Unlike its cerulean cousin the Pacific, the Atlantic Ocean is not known for its beauty or colorful wildlife. But the new monument’s 4913-square-mile area is home to astonishing biological and geological diversity, including three submerged canyons (Oceanographer, Gilbert, and Lydonia) and four extinct underwater volcanoes (Mytilus, Bear, Physalia, and Retriever). Scientific expeditions through the area have spotted creatures great and small, from sperm whales to tiny crabs and jellies.

Dumbo octopus. Image Credit: NOAA Okeanos Explorer Program, Our Deepwater Backyard: Exploring Atlantic Canyons and Seamounts 2014

 

Dandelion siphonophore. Image Credit: NOAA Okeanos Explorer Program, Our Deepwater Backyard: Exploring Atlantic Canyons and Seamounts 2014

 
The area’s protections will extend above the surface to include seabirds like Atlantic puffins.
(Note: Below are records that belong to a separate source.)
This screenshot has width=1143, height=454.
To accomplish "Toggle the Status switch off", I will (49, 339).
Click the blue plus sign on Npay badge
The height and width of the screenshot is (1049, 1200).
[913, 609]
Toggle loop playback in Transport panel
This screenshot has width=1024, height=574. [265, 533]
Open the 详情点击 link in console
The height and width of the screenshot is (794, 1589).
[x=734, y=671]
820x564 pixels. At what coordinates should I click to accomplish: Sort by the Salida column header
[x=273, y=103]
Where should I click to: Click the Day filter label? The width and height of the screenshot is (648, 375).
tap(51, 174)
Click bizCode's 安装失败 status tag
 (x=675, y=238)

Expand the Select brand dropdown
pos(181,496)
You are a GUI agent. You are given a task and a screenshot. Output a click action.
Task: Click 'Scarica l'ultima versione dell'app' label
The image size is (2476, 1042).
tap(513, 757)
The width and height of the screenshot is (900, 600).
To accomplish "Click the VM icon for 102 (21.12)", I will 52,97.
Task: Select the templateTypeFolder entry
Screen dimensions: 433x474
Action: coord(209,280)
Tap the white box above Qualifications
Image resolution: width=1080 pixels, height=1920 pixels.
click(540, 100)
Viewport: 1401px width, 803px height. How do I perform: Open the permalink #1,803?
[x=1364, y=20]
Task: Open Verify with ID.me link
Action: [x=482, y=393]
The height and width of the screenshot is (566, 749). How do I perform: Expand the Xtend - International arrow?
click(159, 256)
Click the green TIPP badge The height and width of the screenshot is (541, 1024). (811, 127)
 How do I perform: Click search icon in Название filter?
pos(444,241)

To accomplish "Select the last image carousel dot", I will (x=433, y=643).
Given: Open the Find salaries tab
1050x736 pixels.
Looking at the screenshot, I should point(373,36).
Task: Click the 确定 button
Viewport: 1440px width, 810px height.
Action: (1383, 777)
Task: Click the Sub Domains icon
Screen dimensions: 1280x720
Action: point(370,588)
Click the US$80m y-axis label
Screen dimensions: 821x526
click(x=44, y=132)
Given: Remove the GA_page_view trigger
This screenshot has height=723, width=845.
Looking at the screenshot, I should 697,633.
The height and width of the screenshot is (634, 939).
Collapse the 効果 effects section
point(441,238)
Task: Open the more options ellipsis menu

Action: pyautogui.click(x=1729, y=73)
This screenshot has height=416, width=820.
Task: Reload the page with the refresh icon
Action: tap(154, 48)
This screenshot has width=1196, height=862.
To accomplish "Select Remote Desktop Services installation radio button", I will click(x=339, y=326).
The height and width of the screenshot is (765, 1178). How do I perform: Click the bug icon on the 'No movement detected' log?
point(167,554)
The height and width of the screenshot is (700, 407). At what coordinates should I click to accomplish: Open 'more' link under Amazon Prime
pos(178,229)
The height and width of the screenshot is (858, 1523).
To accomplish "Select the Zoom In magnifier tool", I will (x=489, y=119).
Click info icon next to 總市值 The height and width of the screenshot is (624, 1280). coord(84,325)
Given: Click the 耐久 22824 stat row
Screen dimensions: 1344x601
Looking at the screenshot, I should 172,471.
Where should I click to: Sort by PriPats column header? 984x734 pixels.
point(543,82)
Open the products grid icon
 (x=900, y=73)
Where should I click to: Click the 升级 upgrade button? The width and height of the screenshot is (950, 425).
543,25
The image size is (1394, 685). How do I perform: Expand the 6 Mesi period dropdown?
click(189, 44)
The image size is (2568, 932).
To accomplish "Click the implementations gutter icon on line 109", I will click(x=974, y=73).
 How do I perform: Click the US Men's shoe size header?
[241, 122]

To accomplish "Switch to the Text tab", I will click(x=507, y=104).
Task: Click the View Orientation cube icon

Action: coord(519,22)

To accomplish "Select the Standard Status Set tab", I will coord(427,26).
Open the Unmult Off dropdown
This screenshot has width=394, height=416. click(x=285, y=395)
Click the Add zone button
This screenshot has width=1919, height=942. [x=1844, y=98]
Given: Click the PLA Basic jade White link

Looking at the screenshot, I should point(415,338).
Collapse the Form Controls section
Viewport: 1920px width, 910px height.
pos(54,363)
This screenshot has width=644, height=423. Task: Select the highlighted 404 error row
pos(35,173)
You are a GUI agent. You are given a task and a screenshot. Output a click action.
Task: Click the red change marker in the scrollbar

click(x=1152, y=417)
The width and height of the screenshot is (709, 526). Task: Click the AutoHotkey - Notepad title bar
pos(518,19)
It’s a region of immense natural beauty and value, but it—like the rest of our oceans—is in very real danger.

Project Puffin/Stephen W. Kress

 

Paramuriceid sea fan. Image Credit: NOAA OKEANOS Explorer Program, 2013 Northeast U.S. Canyons Expedition

 

Hydromedusa jelly. Image Credit: NOAA Okeanos Explorer Program, Our Deepwater Backyard: Exploring Atlantic Canyons and Seamounts 2014

 
This is why a coalition of 49 different ocean conservation organizations and aquaria wrote a letter this June [PDF] urging the president and his staff to put protections in place for the canyons and seamounts area. “While the area is largely untouched and wild today,” they wrote, “it is highly vulnerable to disturbance and should be protected now from the push to fish, drill, and mine in ever deeper and more remote places. As climate change and ocean acidification continue to affect ocean life, it also becomes more and more urgent to establish blue parks in important and relatively pristine ocean habitats such as this one.”

This week, their wish came true. Speaking at the 2016 Our Ocean Conference in Washington, D.C. on September 15, President Obama announced the monument’s official designation. “One of the reasons I ran for president was to make sure that America does our part to protect our planet for future generations,” he said. The president reminisced about his childhood in Hawaii, where he learned of the ocean’s “magic” and how “if the waves are a little too big and you’ve gone a little too far out, how it inspires fear and a healthy respect.”

President Obama spoke of the future, of our responsibility to keep our planet safe for future generations. “The notion that the ocean I grew up with is not something that I can pass on to my kids and my grandkids is unacceptable,” he said. “So the investment that all of us together make here today is vital for our economy. It's vital for our foreign policy. It’s vital for our national security. But it’s also vital for our spirit. It’s vital to who we are.”

Lee Crockett oversees ocean conservation for the Pew Charitable Trust. “For everyone who recognizes the value of this unique ecosystem and cherishes a healthy, productive ocean, this monument designation is a huge win,” he said in a press statement.